On Fri, Mar 20, 2015 at 6:38 AM, Wouter Tebbens <wouter at freeknowledge.eu>
wrote:

>
> On 03/19/2015 06:12 PM, Matt Maier wrote:
> > They're giving him airtime because he's Richard Stallman
> > http://en.wikipedia.org/wiki/Richard_Stallman
> >
> > He started GNU, the concept of copyleft, and the Free Software
> > Foundation.
> Exactly, for those great contributions he merits a little more
> respectful treatment than some give him on this list.
>
> > He talks a lot about the distinction between free software
> > and open source software, and his argument that free software is a moral
> > imperative. Every now and then people ask him to extend his argument to
> > hardware and this article is interesting because it looks like his
> > perspective has evolved a bit.
> We don't need to exactly agree with RMS's view and way of putting
> things, but it sure does help to keep clear where the open movement
> comes from, and that from an outside perspective, be it free/libre or
> open, we all advocate for commons-based peer produced forms of
> knowledge, in our case of hardware designs. That's our shared vision,
> and even if we can dispute about it, Richard is part of that vision, for
> many many years already.
>
> Of course the morale/ethics perspective is harder to accept for many,
> and focusing on the pragmatic side of having designs that allow people
> to use, make, modify, distribute and sell is very valuable as well, and
> more easily accepted in general. At the end, maybe it is two sides of
> the same coin.
>
> But I think it is very valuable that we have people like Richard
> insisting on the ethical side. At the end adoption in part depends on
> people valuing the ethical in combination with the pragmatical. Take
> renewable energy, early adopters mainly cared about a sustainable
> future, even if that would cost them money and time to solve
> impracticalities (that was for ethical reasons mainly). Now it is going
> mainstream and people adopt it (also) for economic reasons (pragmatical).
> >
> > It seems unlikely that he'd reach out to the open source hardware
> > community because he doesn't think open source hardware is really
> > relevant to what he's doing (free software).

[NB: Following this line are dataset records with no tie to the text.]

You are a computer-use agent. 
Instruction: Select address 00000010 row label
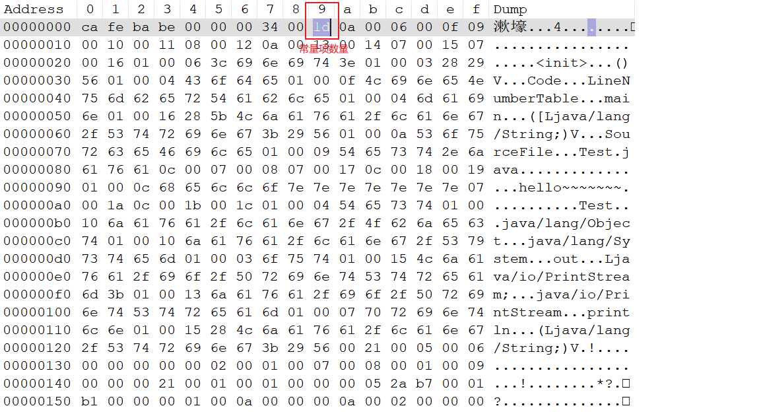pos(37,45)
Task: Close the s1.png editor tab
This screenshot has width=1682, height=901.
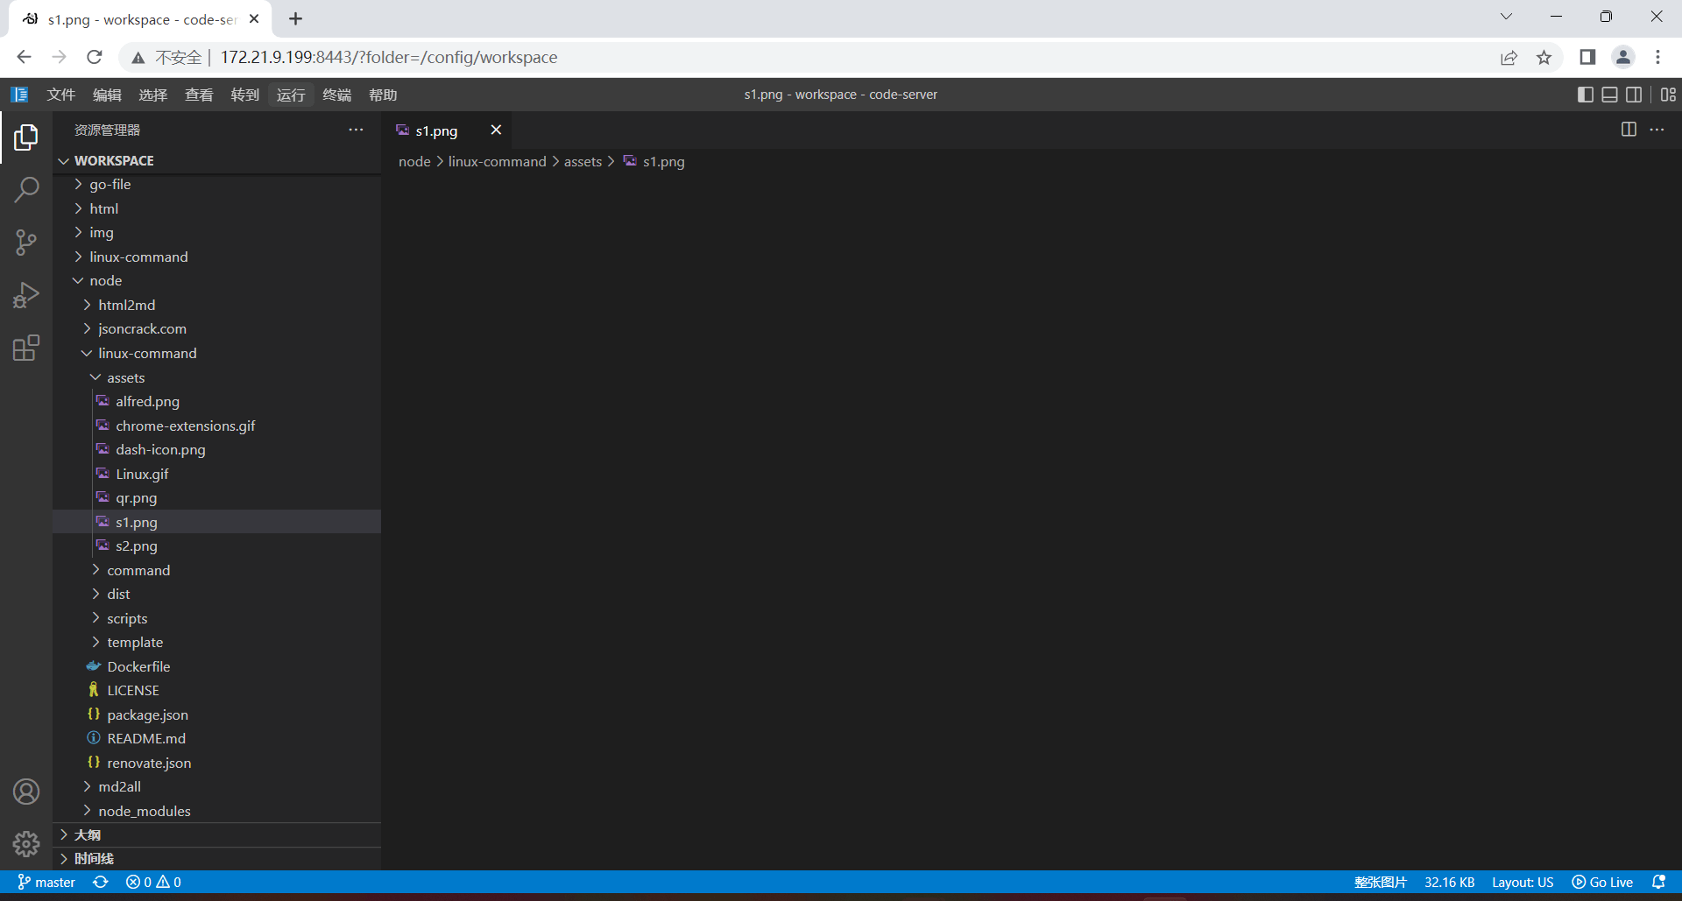Action: (x=496, y=130)
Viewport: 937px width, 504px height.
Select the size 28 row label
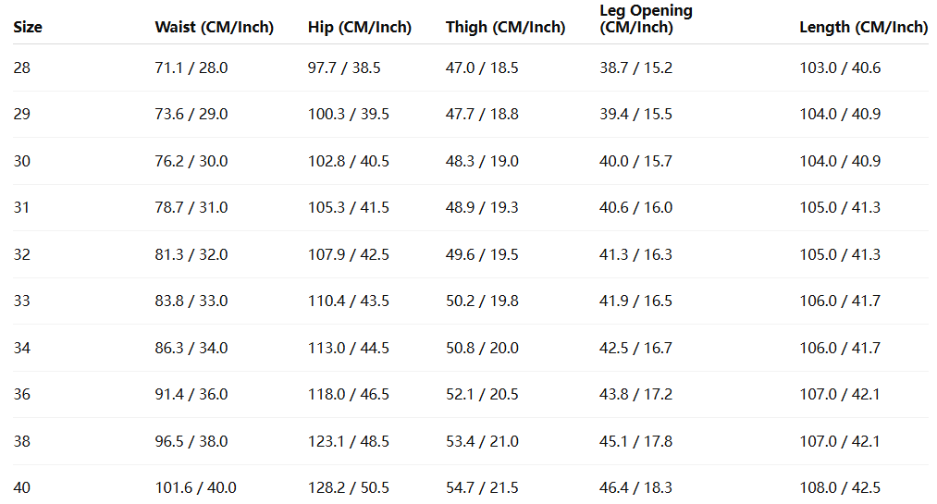click(22, 68)

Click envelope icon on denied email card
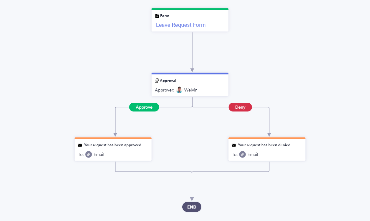point(234,145)
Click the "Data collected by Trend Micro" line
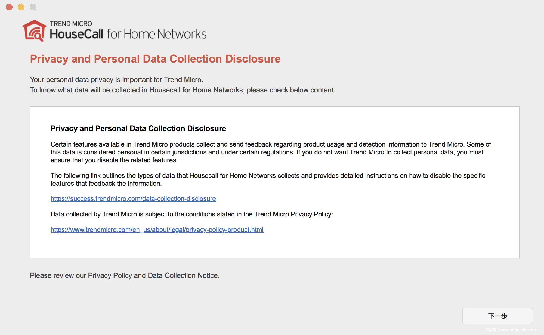 tap(191, 214)
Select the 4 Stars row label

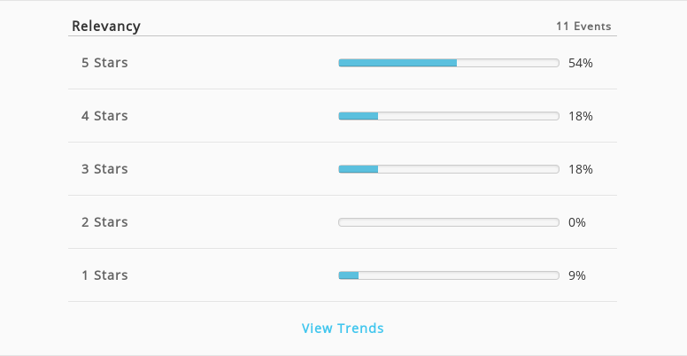click(104, 116)
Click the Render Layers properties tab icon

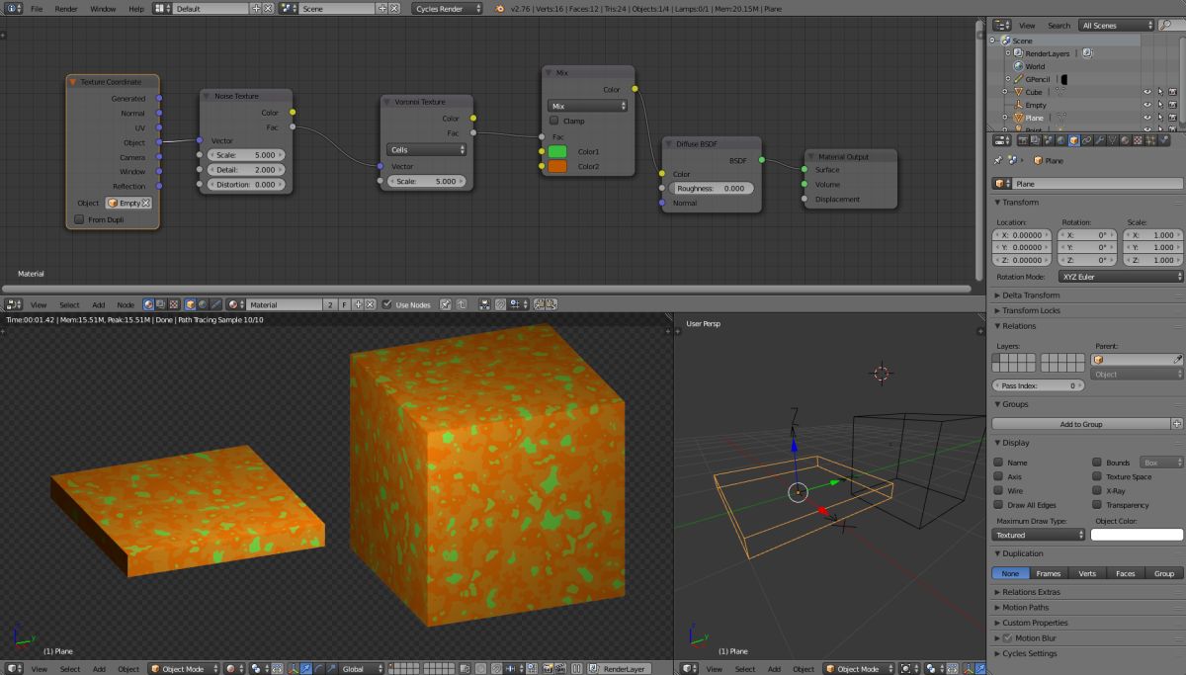pyautogui.click(x=1035, y=140)
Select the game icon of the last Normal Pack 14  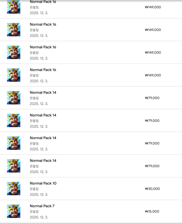(x=14, y=166)
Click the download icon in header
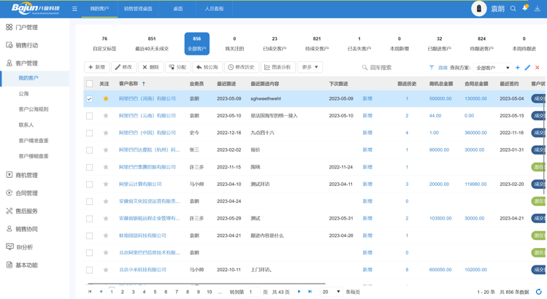This screenshot has height=299, width=547. click(538, 9)
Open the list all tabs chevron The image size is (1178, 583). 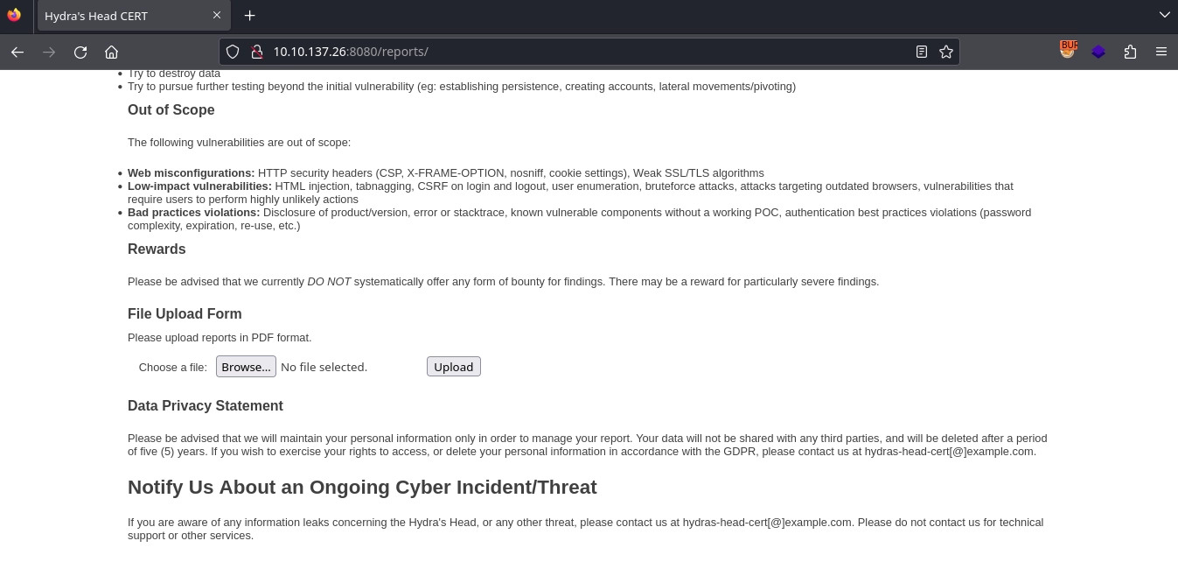1164,15
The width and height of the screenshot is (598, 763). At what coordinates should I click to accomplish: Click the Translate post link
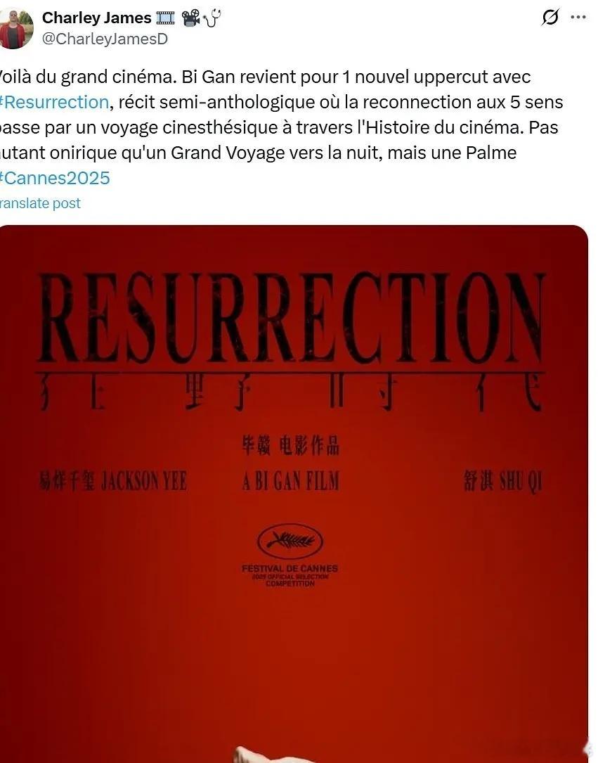pyautogui.click(x=40, y=203)
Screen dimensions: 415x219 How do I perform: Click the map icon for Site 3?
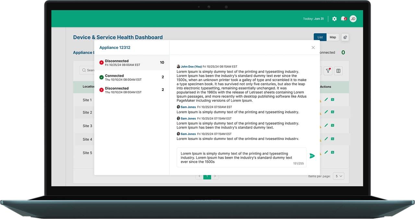332,126
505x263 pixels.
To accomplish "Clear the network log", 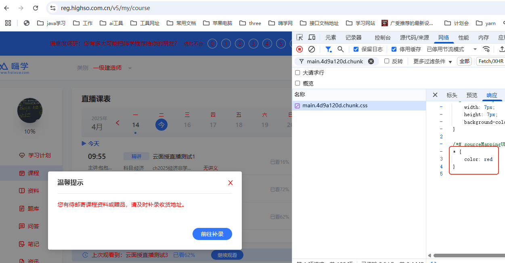I will [x=312, y=49].
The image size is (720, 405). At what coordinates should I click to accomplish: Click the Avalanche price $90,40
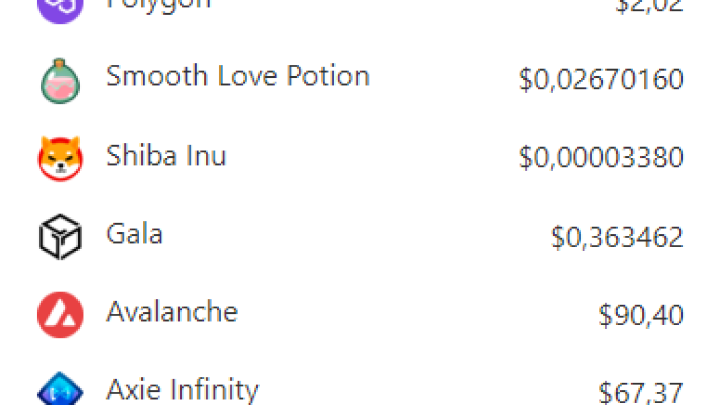(x=641, y=315)
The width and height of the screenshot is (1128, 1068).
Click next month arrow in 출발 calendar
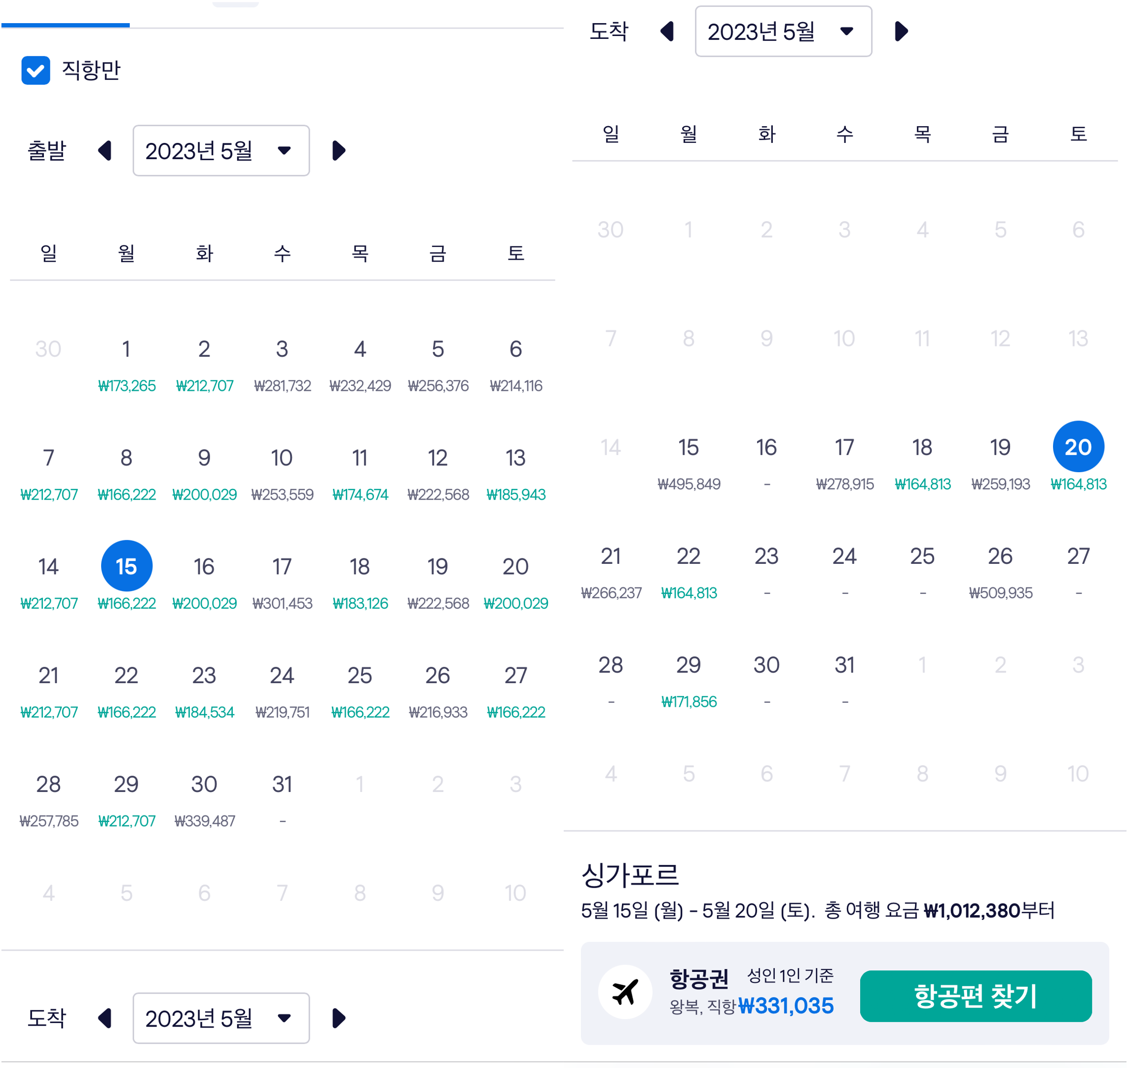338,150
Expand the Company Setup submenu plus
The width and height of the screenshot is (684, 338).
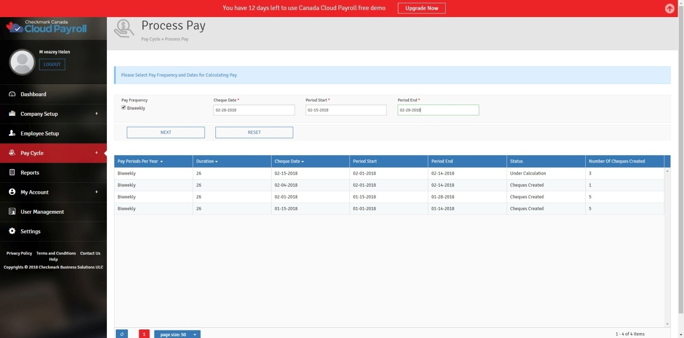[x=96, y=114]
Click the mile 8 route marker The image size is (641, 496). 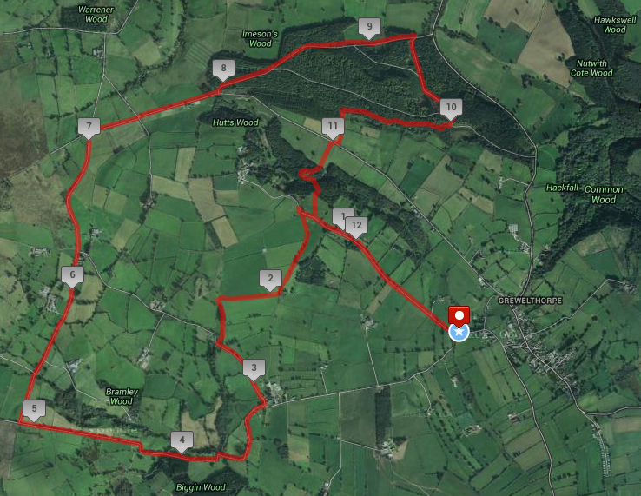pyautogui.click(x=223, y=69)
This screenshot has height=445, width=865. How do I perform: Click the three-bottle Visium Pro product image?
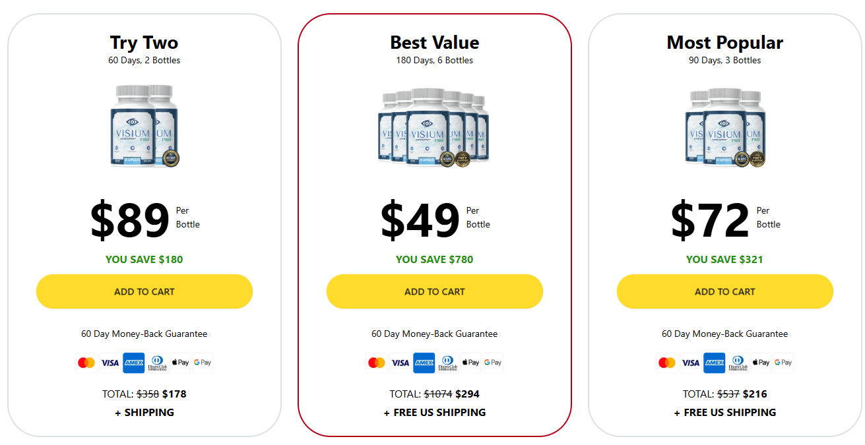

> Richard wasn't happy when people rebranded Free Software into Open
> Source Software and has fought about this for years. He will always take
> the opportunity to clarify why he disagrees with the term "open source"
> and why he values "freedom" as defining criterion. For many people new
> to this discussion, that provides insights. For others who already have
> heard it, it may be tiring. But take him for who he is and don't try to
> convince him of adopting the OSHW term, that won't work ;-)
>
> best,
>
> Wouter
> >
> > On Thu, Mar 19, 2015 at 9:52 AM, Nancy Ouyang <nancy.ouyang at gmail.com
> > <mailto:nancy.ouyang at gmail.com>> wrote:
> >
> >     Why... why is WIRED giving airtime to this rms crank who can't even
> >     be bothered to reach out to the entire open source hardware
> >     community on this list (prior art, please) or mention the hard work
> >     done by OSHWA / Alicia Gibbs / other folks?
> >
> >     --Nancy, semi-seriously, I realize rms is a Big Deal, but really?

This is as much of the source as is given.